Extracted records
:::::

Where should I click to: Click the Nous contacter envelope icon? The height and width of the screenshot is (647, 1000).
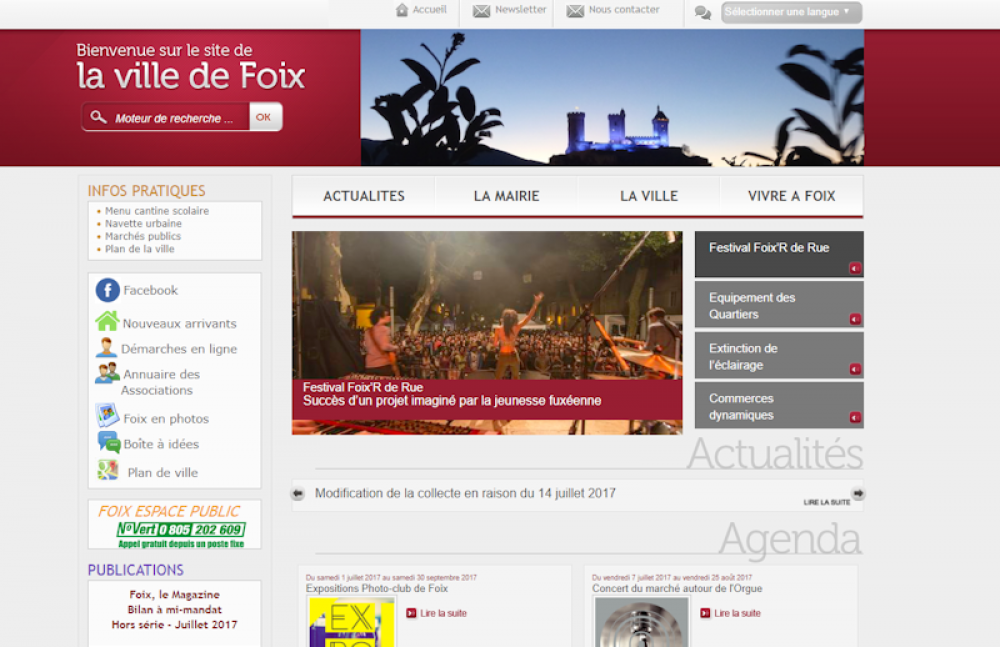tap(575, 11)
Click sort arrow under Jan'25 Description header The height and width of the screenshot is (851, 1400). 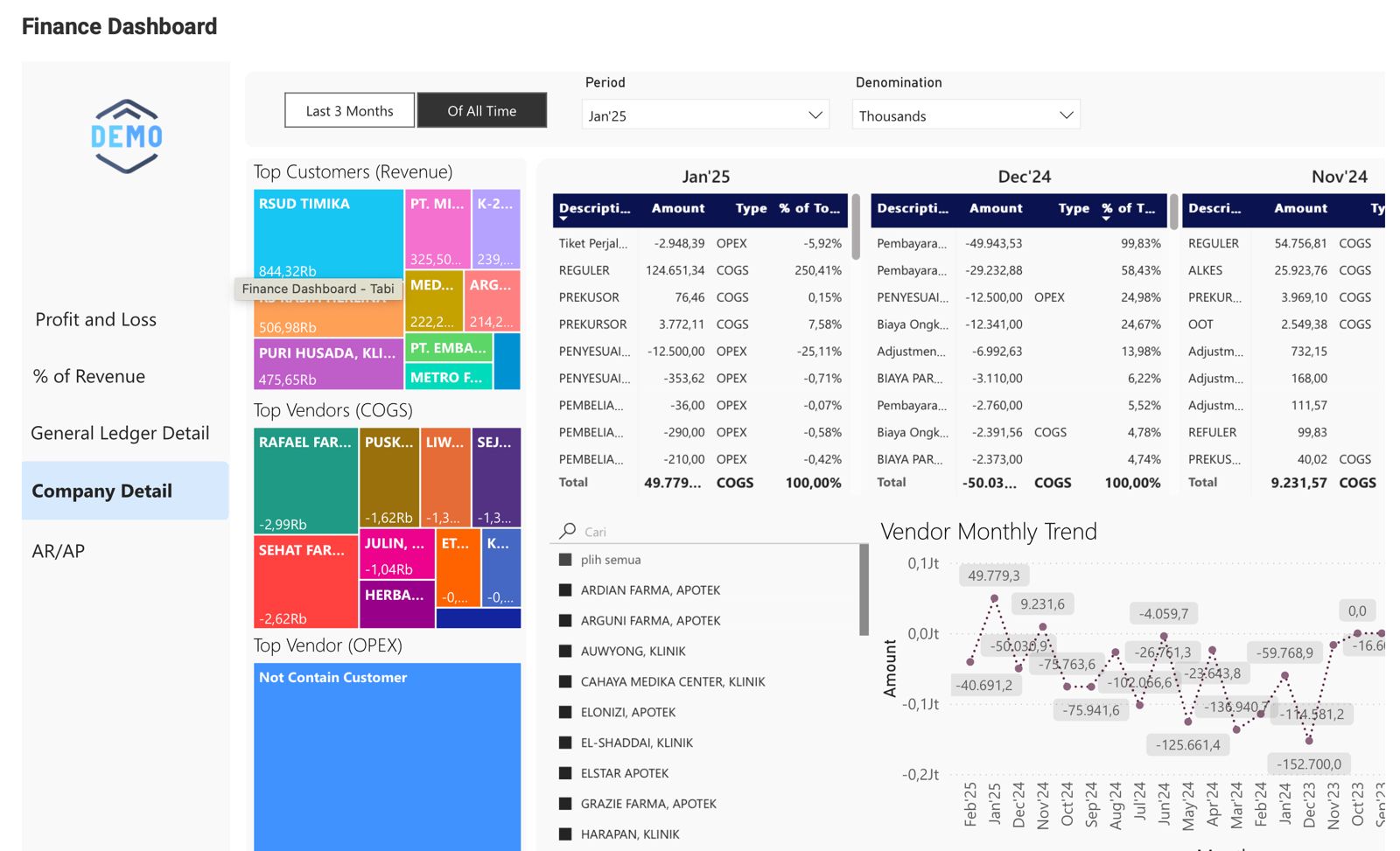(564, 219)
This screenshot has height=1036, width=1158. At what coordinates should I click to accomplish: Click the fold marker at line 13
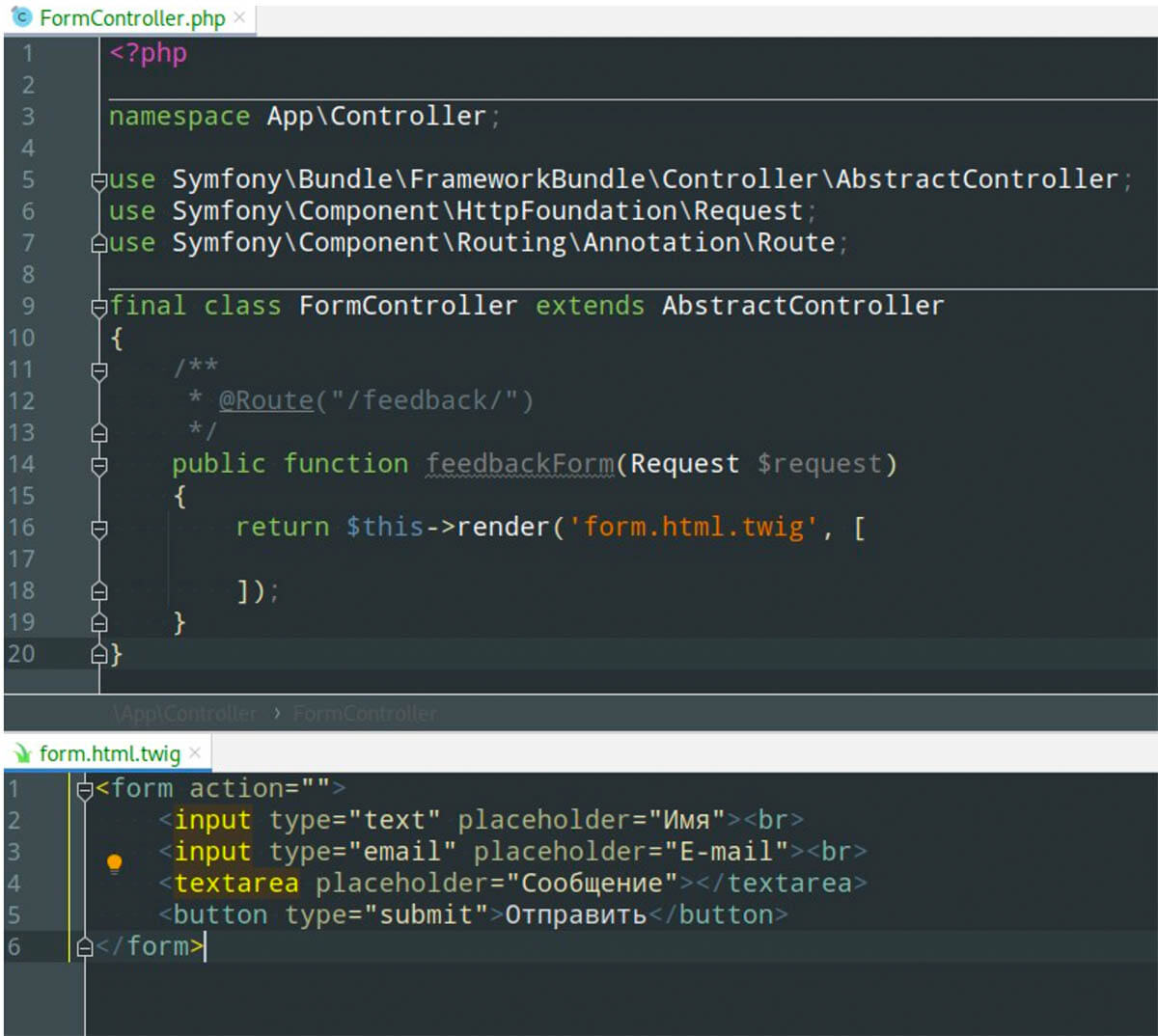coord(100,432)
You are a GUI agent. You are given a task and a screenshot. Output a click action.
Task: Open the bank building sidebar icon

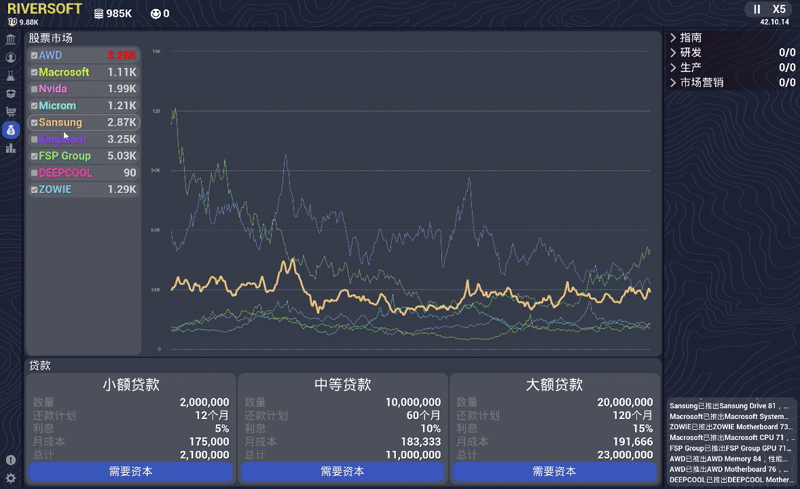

:::::

◆ What is needed:
Only the lines from the one containing "You are a GUI" through the last line of the data above, both included, belong in the reply, each restated exactly and without pictures.

◆ Solution:
You are a GUI agent. You are given a task and a screenshot. Output a click action.
Task: Open the bank building sidebar icon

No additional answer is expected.